He looks just like me. It’s as if we are the same. But we’re different. We are two men walking underneath a sky so polluted with halogen that there are no more stars to guide us. Our feet pound at the concrete; our hands are jammed deep into pockets and our shoulders are hunched to avoid the rain that’s already soaking through our coats. We pass so close that our shoulders almost touch. I take a sideways glance and scowl, but he smiles a smile so pure that it cuts like glass through the chambers of my soul.
We’re wearing the same coat, the same pants, and have matching rain soaked shoes. But where my brow is furrowed so deep that rain water runs through channels and leaks down my face; he grins like a Cheshire from ear to ear. It’s as though this stranger is completely oblivious to the tears of the gods splashing against his features.
We are so alike. So similar, but different. He looks happy. And I’m…
…I’m not even sure what I am anymore. But I know that I’m not like him. I didn’t get that promotion today. I never wanted the position. I just needed the money. I never even wanted to be a businessman. I never wanted to sit tethered to a desk crunching numbers or filing complaints until my hips seized up and my wrist began sounding like a cement mixer whenever I tried to move it. I wanted to be a free spirit. As a child I wanted to be an artist and an astronaut; I wanted to change the world. As a teenager I wanted to travel. I told myself that changing the world wasn’t nearly as important as walking across it with strangers by my side.
But when I became an adult I screwed everything up. I made stupid decisions, ruined friendships and accumulated debts. Before I knew it I was trying to convince my employer that I gave a damn about their strategic vision and business objectives. I started selling my soul for a paycheck that would inevitably be whittled away on material possessions or by my ever amounting irresponsible choices.
But I bet this man before me never had these problems. I bet he got the promotion. He probably didn’t go searching for happiness at the bottom of a beer glass or by eating himself into a stupor.
I raise my hand and flex my fingers, feeling the tendons in my arm pinch as he mimics the movement; except he does it pain free. He looks like a family man. One of those successful self-driven types who manages to balance a day’s work with raising a household whilst still finding time to stay in shape. His kids would love him. They’d call him daddy and throw their arms around him when he arrived home from the office. My children don’t even exist. They’re part of a dream that I pray will one day become my reality.
He straightens his shoulders while mine hunch further to protect my tired body from the heavy rain. We’re so similar. But we’re so different. He’s just like me. But a better version.

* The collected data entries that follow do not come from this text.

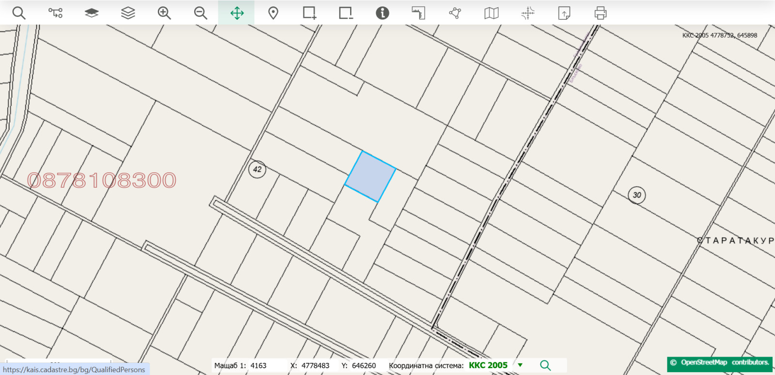
Task: Click the scale (Мащаб) value field
Action: pyautogui.click(x=259, y=366)
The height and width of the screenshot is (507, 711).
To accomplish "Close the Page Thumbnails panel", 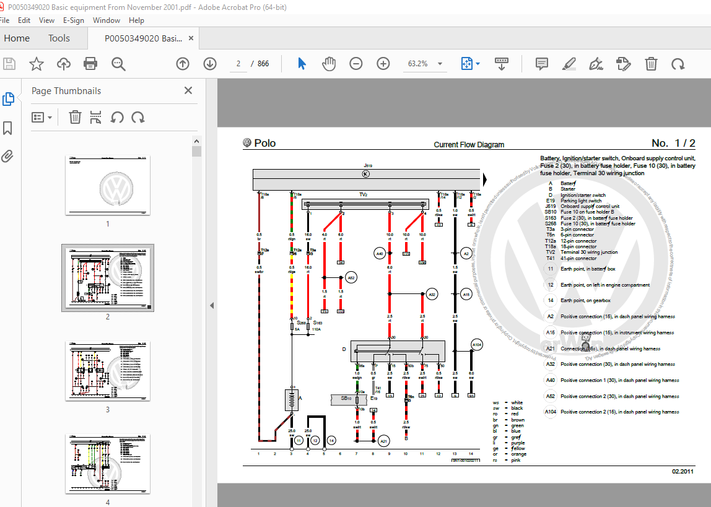I will click(188, 91).
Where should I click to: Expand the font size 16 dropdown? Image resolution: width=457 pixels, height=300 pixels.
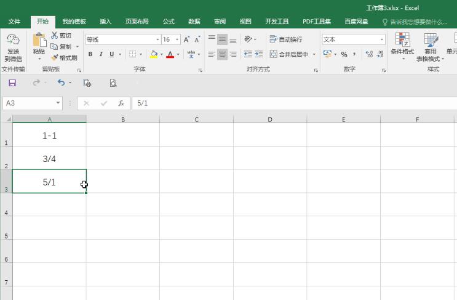[177, 39]
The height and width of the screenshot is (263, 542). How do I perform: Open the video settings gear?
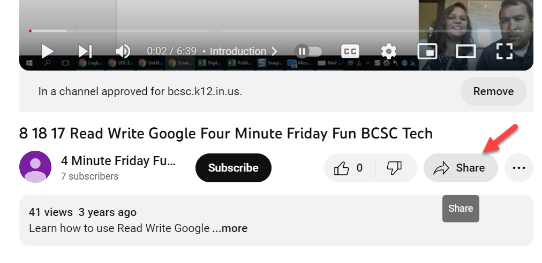click(x=388, y=51)
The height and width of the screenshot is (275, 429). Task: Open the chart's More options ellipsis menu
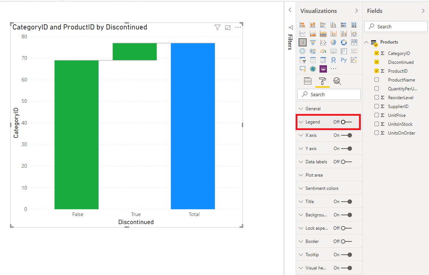click(x=238, y=27)
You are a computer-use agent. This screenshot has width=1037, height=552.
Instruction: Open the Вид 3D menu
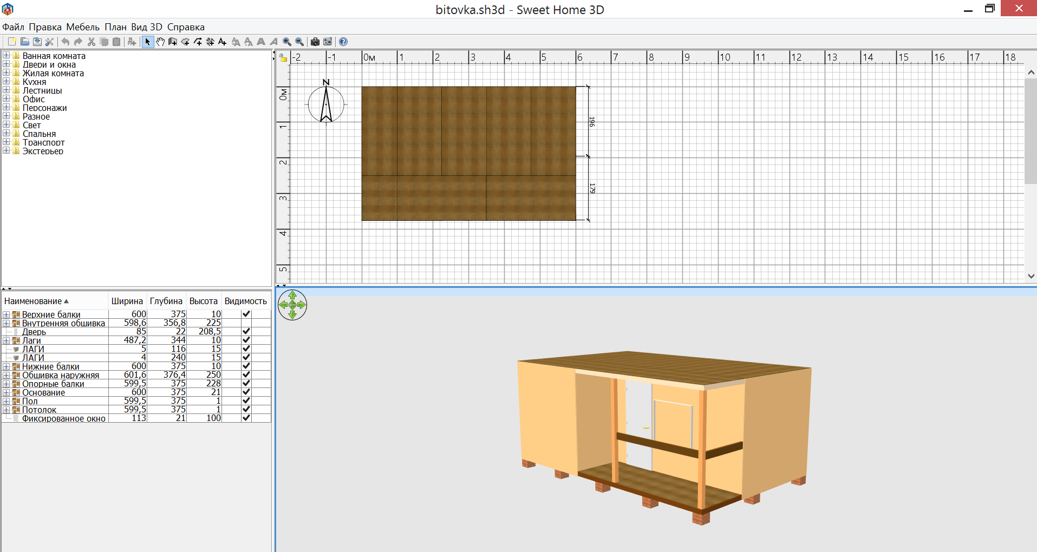click(x=146, y=27)
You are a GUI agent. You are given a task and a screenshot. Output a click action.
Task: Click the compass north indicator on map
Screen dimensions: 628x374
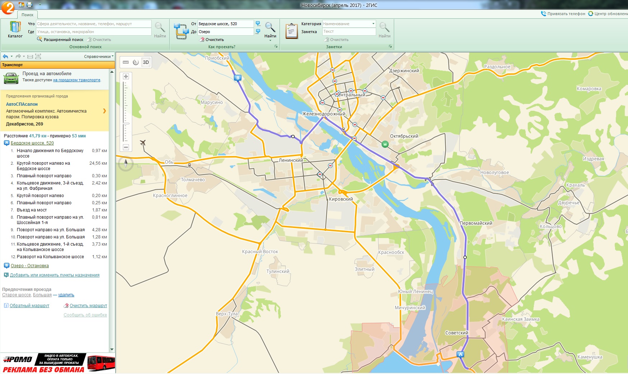coord(126,164)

A doppelganger walking the same streets as I am, only he does so with a heart swelled by providence and emotional wealth. Whereas mine feels like a stone sinking towards the bottom of a sea so black that not even light can reach it.

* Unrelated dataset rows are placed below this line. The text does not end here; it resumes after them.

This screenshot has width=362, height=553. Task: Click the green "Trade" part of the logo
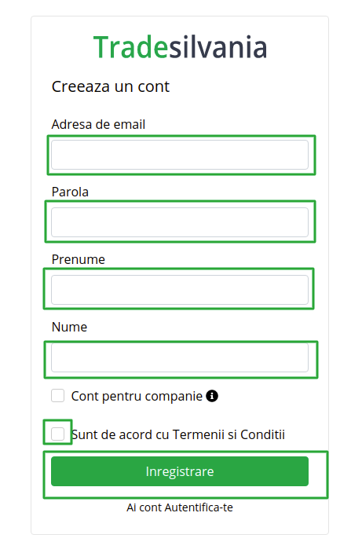(131, 47)
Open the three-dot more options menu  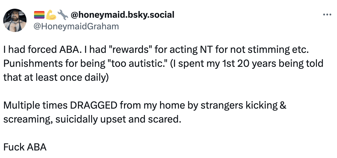327,15
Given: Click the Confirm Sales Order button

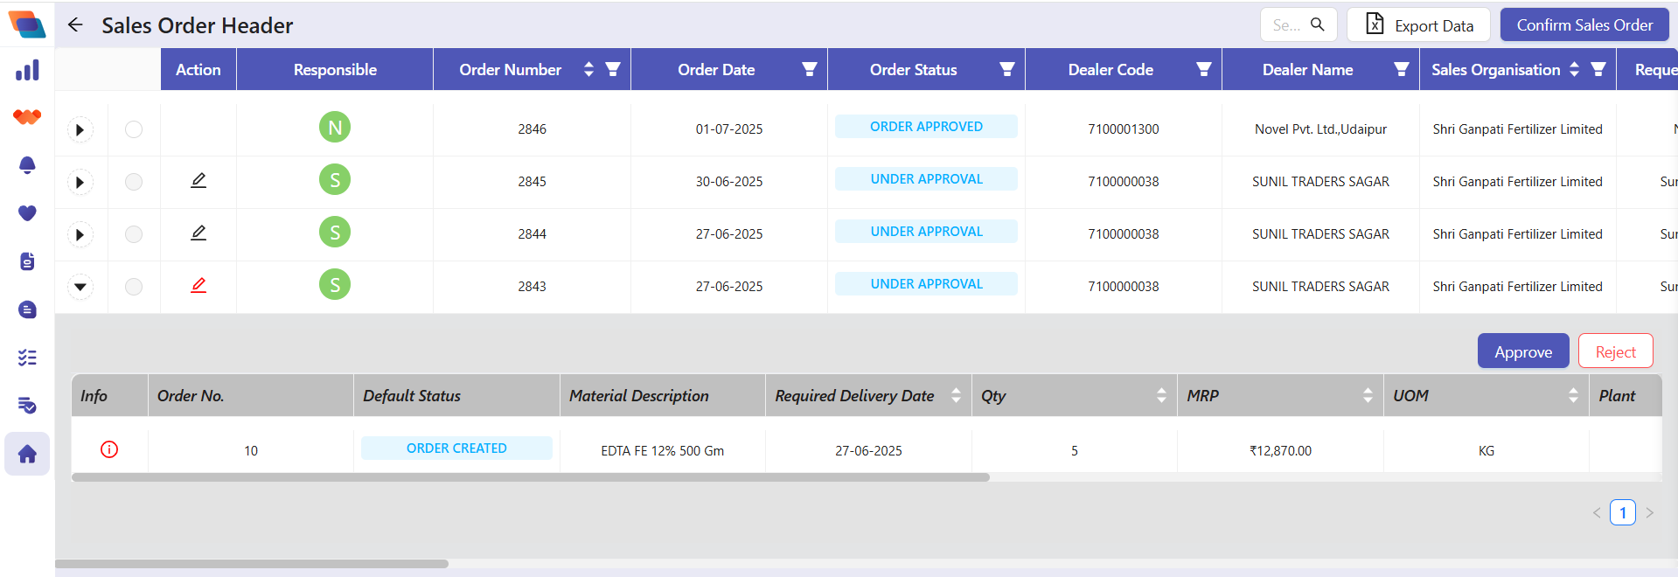Looking at the screenshot, I should pos(1584,24).
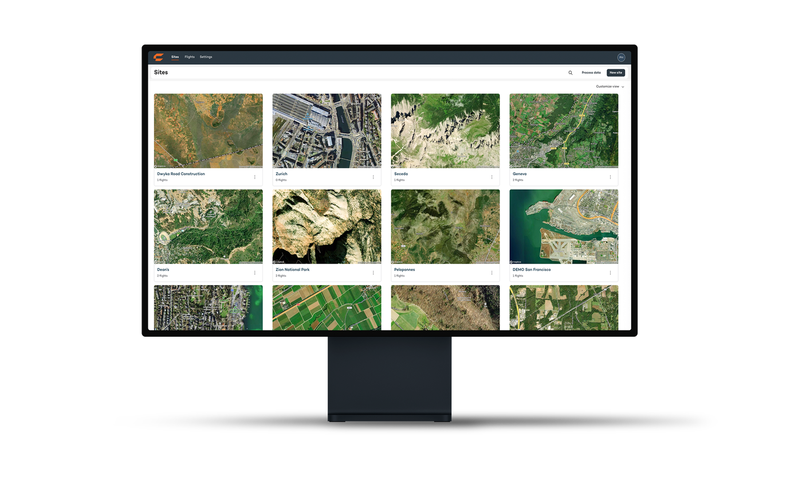
Task: Open DEMO San Francisco options menu
Action: click(610, 273)
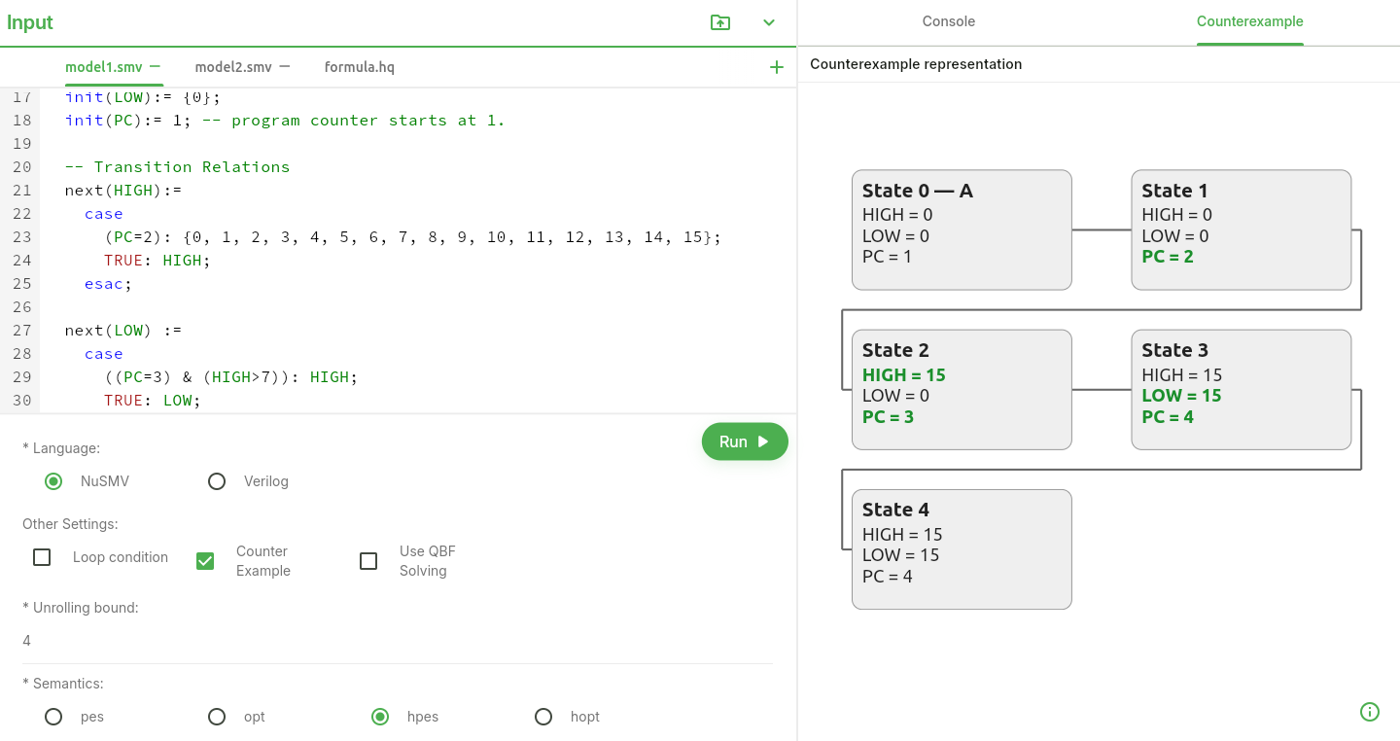Image resolution: width=1400 pixels, height=741 pixels.
Task: Select the Counterexample tab
Action: pyautogui.click(x=1249, y=21)
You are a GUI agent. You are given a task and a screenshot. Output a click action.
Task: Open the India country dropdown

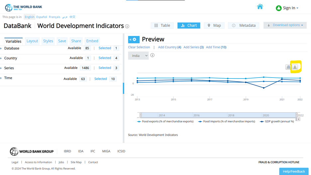(138, 56)
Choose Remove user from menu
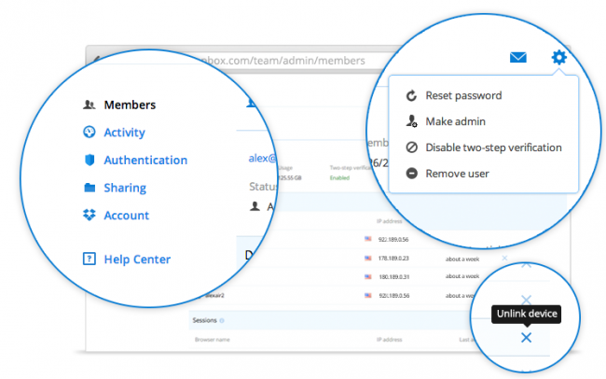The height and width of the screenshot is (379, 606). click(457, 174)
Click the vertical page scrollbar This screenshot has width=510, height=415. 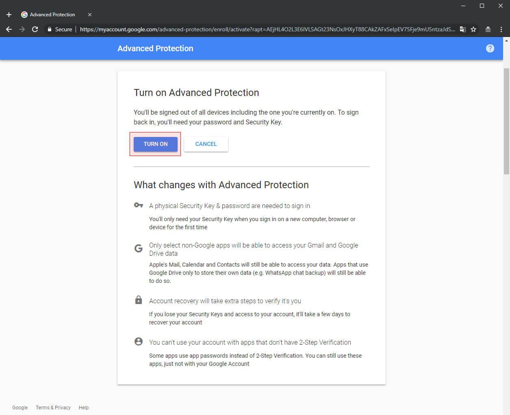point(507,122)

‘How?’ I ask in a voice so weak that I doubt he can hear me above the sounds of pedestrians jostling around us. ‘How did you do it?’
He cocks his head and throws me another disabling grin, as though my question perplexes him.

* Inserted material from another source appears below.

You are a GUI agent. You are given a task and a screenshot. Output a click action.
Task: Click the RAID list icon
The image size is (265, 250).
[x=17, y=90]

‘You’re just like me. We look alike. We dress the same. And yet you’re happy. You’re caught in the pouring rain and you’re smiling. But I’m standing here and I can’t even tell whether the water on my cheeks is from the rain or because I can’t hold back my tears. You look so happy. I’m so fucking tired.’
I raise my hand and pull back the sopping wet fringe that has fallen against my face and try to wipe my eyes. He mimics my movements, pushing his hair from his forehead until it’s semi-styled and dries his eyes for a few precious seconds before the rain assaults them again.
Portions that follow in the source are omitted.